It’s hard to believe that the Shelby Farms Greenline is less than one year old.  Honestly, it feels like it’s been around for years, and I haven’t even biked it that many times.  Whatever the case, there is a half-marathon scheduled for Sunday, 2 October to celebrate the one-year anniversary of its (official) opening, plus a day-long party on the Greenline the day before.  I’ll be at the latter for sure, but probably not the former.

Cort over at Fix Memphis continues his heroic and awesome quest to chronicle every bike rack in the whole damn city.  That’s a lot of pedaling.

My wife and I have no immediate plans to have kids, but if/when we do, I want a cargo bike like this lady has.  How ridiculously awesome/adorable is that?

Charles McVean is also awesome.  The CA agrees.  So does this cyclist.

In other Cort news, here’s a great discussion on bike cargo transportation-solutions.  Makes me want a bike trailer even more.

Yep.

If the Harahan Bridge project should go through, here’s a snapshot of what it might mean for Memphis.  Granted, the mid-south is not the mid-west, but drawing more tourists to the area can only be a good thing.  Here’s more about the project.

I’m glad to see that slow biking is getting some attention.  Granted, I had not heard of this idea before reading that article, but it’s good that some people are recognizing the benefits of biking, in terms of allowing (if not encouraging) us to slow down and take in our surroundings and communities.

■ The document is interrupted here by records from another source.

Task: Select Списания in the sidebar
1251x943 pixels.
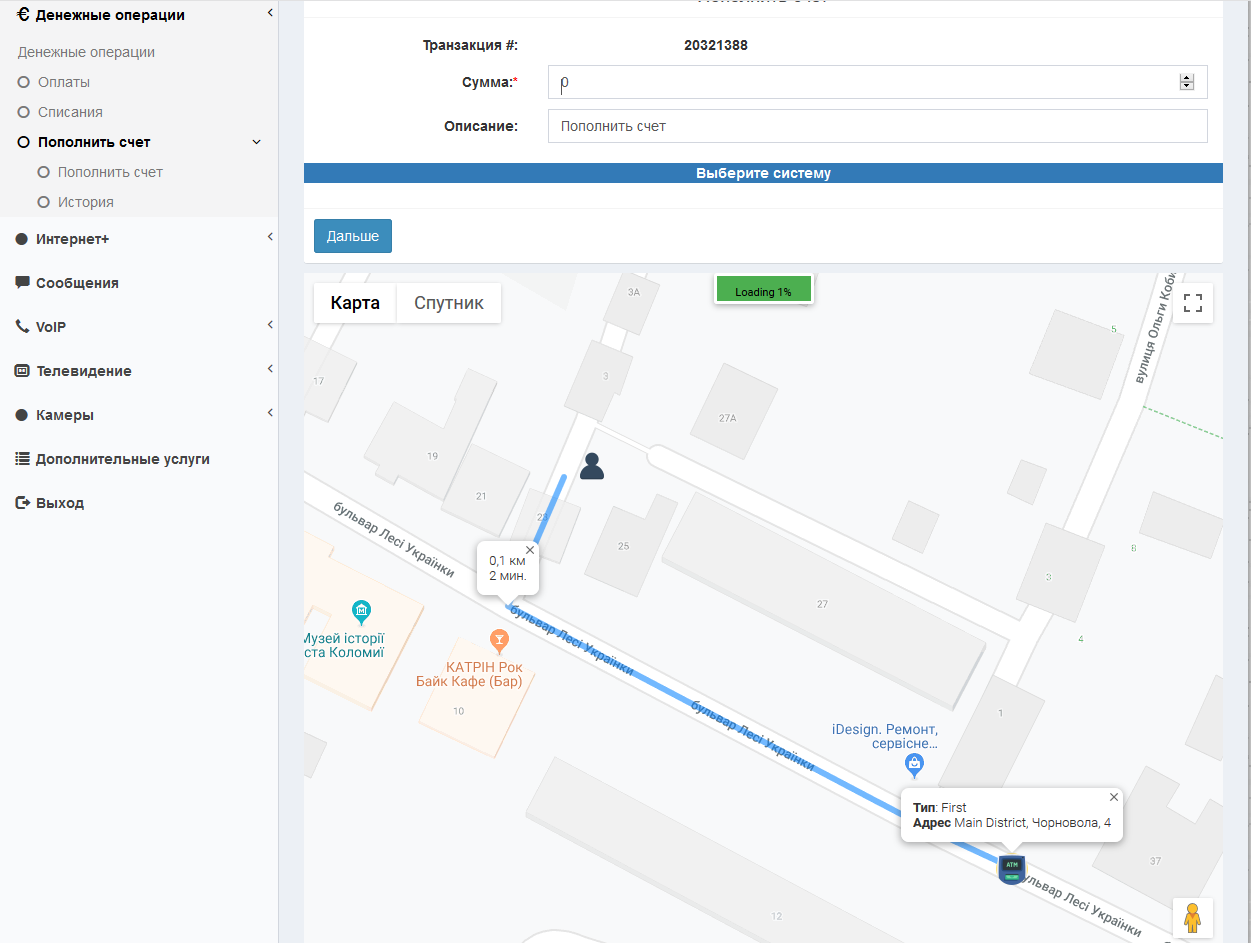Action: (70, 112)
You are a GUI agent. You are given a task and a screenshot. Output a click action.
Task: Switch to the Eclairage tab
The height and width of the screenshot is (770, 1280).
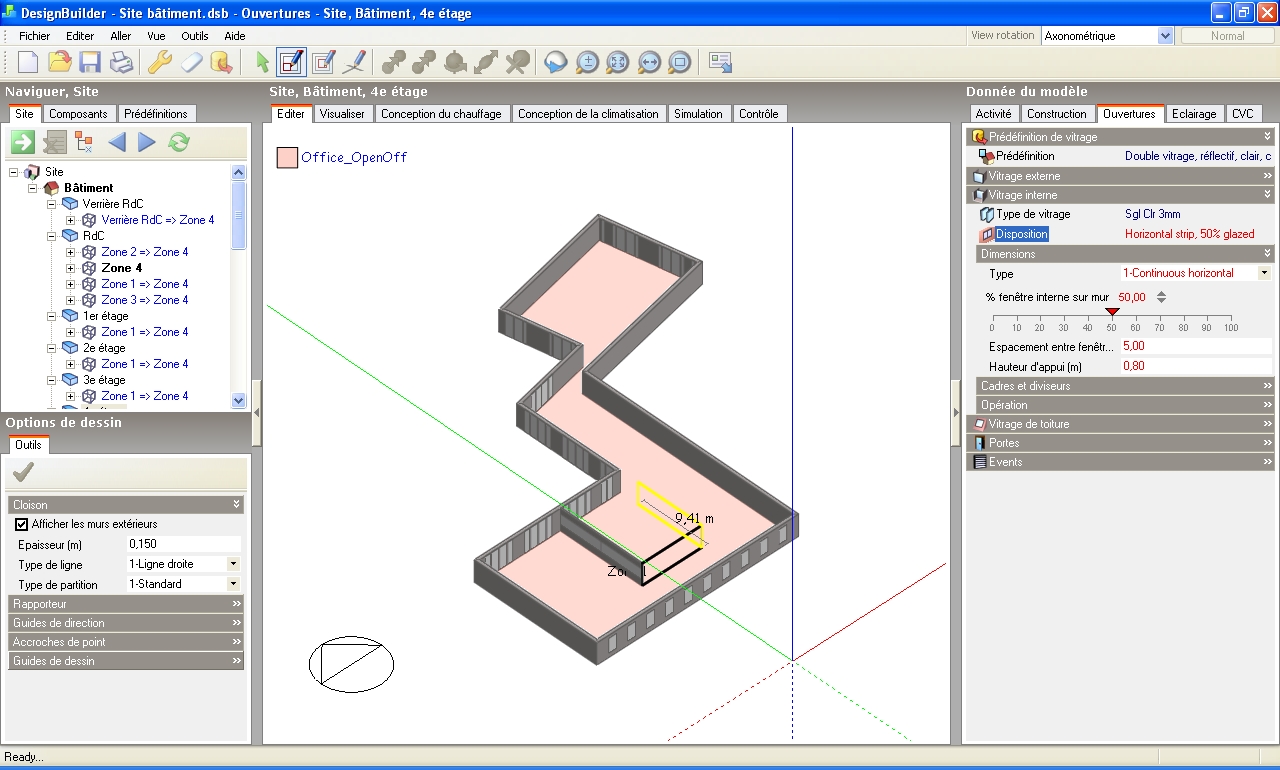(1194, 114)
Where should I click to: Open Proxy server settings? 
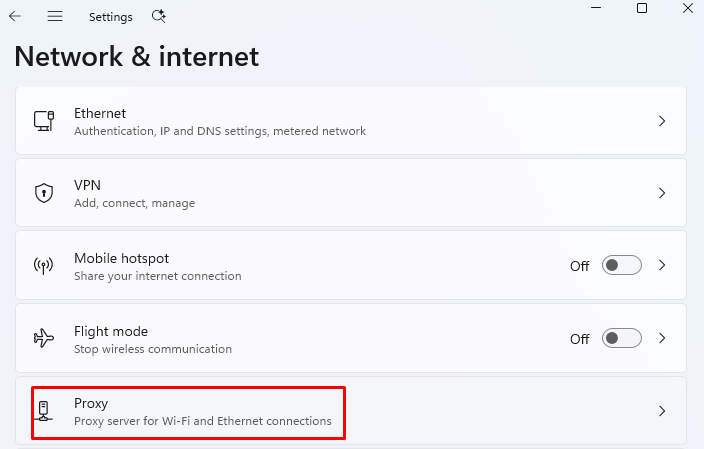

The awesome people at Livable Memphis are sponsoring a discussion on Portland, Oregon and it’s livability.  It’s scheduled for Tuesday, 16 August, from 5:30 PM to 7:00 PM at the Benjamin Hooks LIbrary on Poplar.  I don’t know if I will be there, but maybe you should be.

Biking to work keeps getting more awesome.

People, be careful out there.

OK, that’s all for now.  I’m heading out of town on Wednesday so my biking (and blogging) this week will be somewhat limited.  But I’ll be back soon.  Thanks for reading.

Today’s ride

It’s been a minute or two since I wrote about my day’s biking.  It’s not that I haven’t been biking; in fact, I’ve logged almost 950 miles this year, having crossed the 900 mile-threshold earlier this week.  I’ve just been so busy that writing about each day’s ride is a luxury I cannot often afford.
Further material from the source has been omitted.